Dear Travel Writer,
It took me a while to wander through the maze of tables we had set up here for last night’s Publication Expo. And I enjoyed it just as much as our attendees did.
I chatted with many of the nearly 70 folks on hand here, and I thumbed through the same Market Resource Packs they were picking up (each a collection of insights from the editor, guidelines, and more).
It was like a job fair, and we were all collecting the information we’d need to land by-lines at the many publications featured.
And then, at table three, it hit me. Right in front of me were several in-flight magazines, and suddenly, as I looked through them, I realized: I’d been thinking about this market all wrong.
I’ve always considered in-flights to be prime targets for seasoned writers — not novices. These are glossy publications. And they’re some of the best-paying ones out there (most pay $1 or more per word).
Because of that, I’ve always encouraged new writers to look elsewhere for their first few by-lines. (I’m a firm believer in starting small, creating for yourself a track record in “lesser” publications, and only then making forays into bigger-market magazines.)
I still think that’s a sound strategy.
What I hadn’t considered until last night is that, given the sheer number of airlines around the world (each with its own in-flight publication), a “smaller-market” opportunity exists right there.
Sure, you’ve got the big boys — like United Airlines’ Hemispheres or British Airways’ Impressions or US Airways Magazine. And you’d be wise to have some clips under your belt before you bother approaching the likes of those.

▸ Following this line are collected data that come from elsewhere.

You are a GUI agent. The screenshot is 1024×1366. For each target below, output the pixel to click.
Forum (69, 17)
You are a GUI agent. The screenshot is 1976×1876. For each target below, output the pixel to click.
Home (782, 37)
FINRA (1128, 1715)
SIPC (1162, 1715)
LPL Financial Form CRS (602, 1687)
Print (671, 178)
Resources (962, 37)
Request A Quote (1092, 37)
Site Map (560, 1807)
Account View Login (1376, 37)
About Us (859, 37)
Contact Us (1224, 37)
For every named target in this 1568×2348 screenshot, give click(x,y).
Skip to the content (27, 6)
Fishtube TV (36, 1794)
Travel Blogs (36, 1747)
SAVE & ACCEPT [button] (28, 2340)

But for each of the “big airline” publications there are probably three — if not more — “lesser” ones associated with smaller airlines. This is good news for you, because:
** 1) There the pay is often about the same as at the bigger in-flights (which is to say, quite good).
** 2) Your chances of landing a by-line are better as these smaller in-flights don’t have the “glam” appeal for freelancers that the bigger-name publications do (so you’ll face less competition from other writers).
** 3) Your clips will be certifiably impressive. These are four-color glossies, and they show well.
For example, here are three good-looking in-flight magazines for commuter airlines, which you should consider:
** SkyWest Magazine (for Delta Connection and United Express)
** Wild Blue Yonder (for Frontier Airlines)
** Hana Hou (for Hawaiian Airlines)
All take freelance submissions, and I’d encourage you to approach any one of them with a story well-targeted for the readership.
I’m willing to bet that, even as a relative novice, you’ll be pleasantly surprised with the result.
We profiled three more airline in-flight magazines here at our Publication Expo… including one you’ve probably never heard of, which I’ve been writing for recently.
It’s Express Jet’s new magazine, ExpressLane, and the editor, Ann Silva, doesn’t have writer’s guidelines created or a website up yet. But I spent an hour on the phone with her picking her brain about what she’s after, the best way to break in, what she really wishes freelancers would do, and more.
Here’s a quick tip she shared, for instance. Her typical reader is a business traveler. And she told me, “As a writer, you should think like a business traveler. Are there recommendations you can make that will help your reader with his business? For instance, it’s one thing to recommend a restaurant. But it’s even better to say, ‘This is especially good for business meetings because it has great nooks and crannies that are quiet.”
All the secrets Ann shared — and others from editors at a whole array of publications — are included in the material our workshop attendees picked up at our Publication Expo last night.